Please give back only the lines below from the one containing "Click the breadcrumb" to the one containing "The width and", each repeated word for word, both ends included.

[EXERCISE MATERIAL]

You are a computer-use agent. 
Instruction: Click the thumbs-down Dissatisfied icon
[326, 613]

[/EXERCISE MATERIAL]
[EXERCISE MATERIAL]

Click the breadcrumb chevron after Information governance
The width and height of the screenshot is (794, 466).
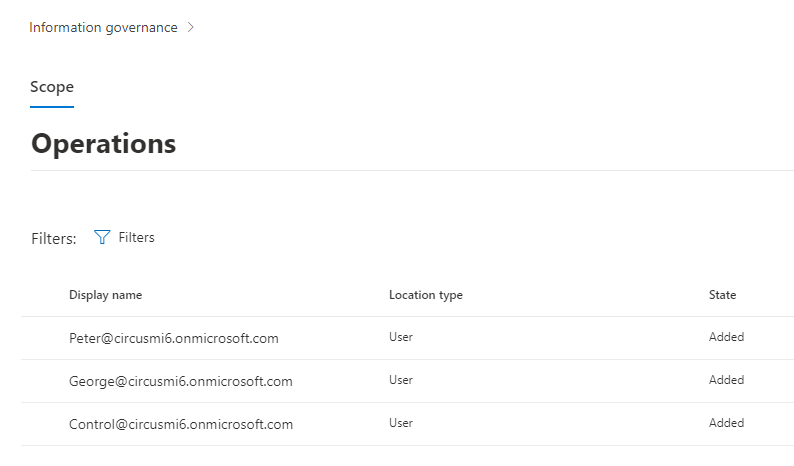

[/EXERCISE MATERIAL]
[EXERCISE MATERIAL]

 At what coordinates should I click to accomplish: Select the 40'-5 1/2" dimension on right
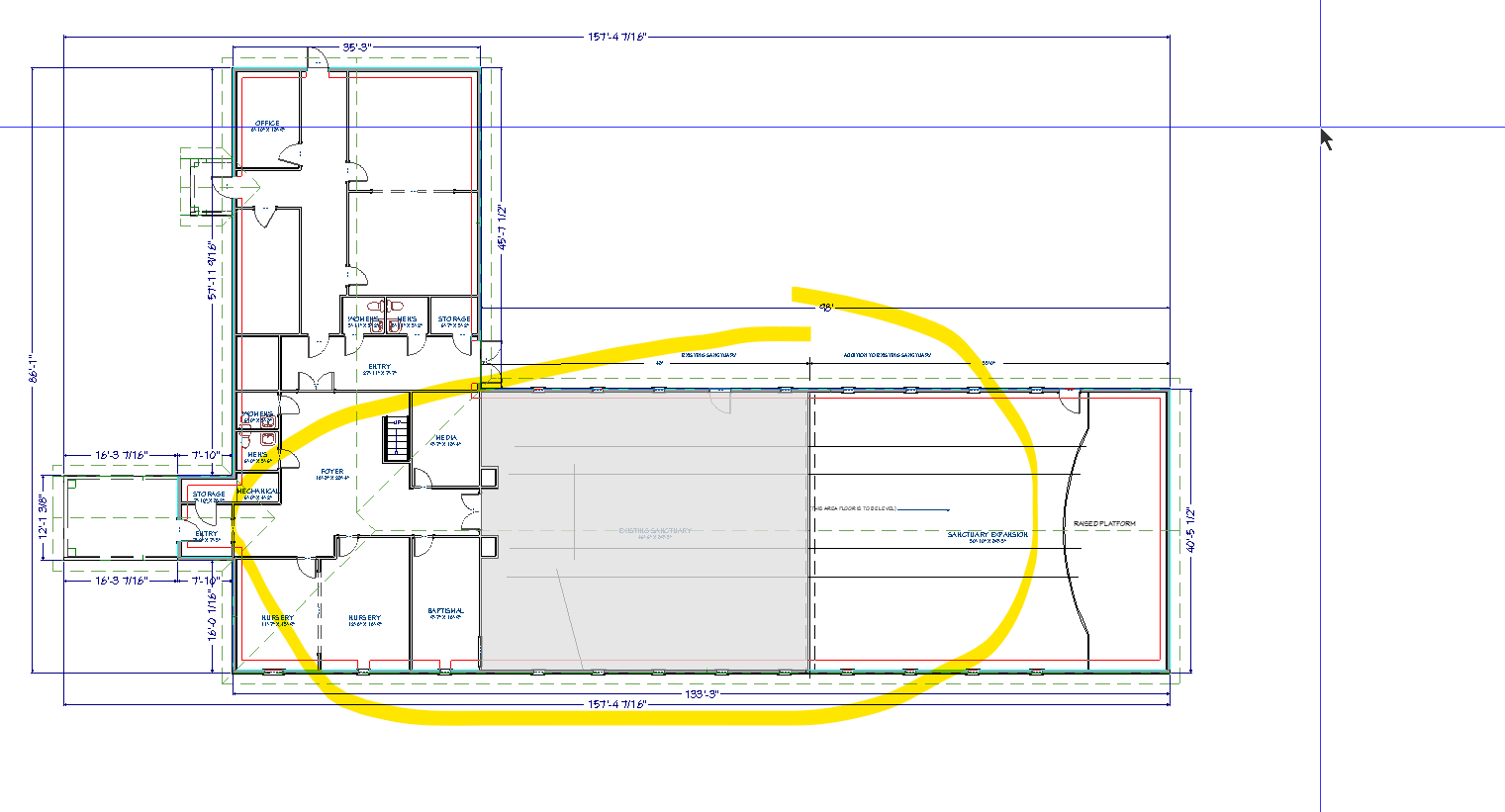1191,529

[/EXERCISE MATERIAL]

■ **RESPONSE TO THE TASK**:
Click the breadcrumb chevron after Information governance
The width and height of the screenshot is (794, 466).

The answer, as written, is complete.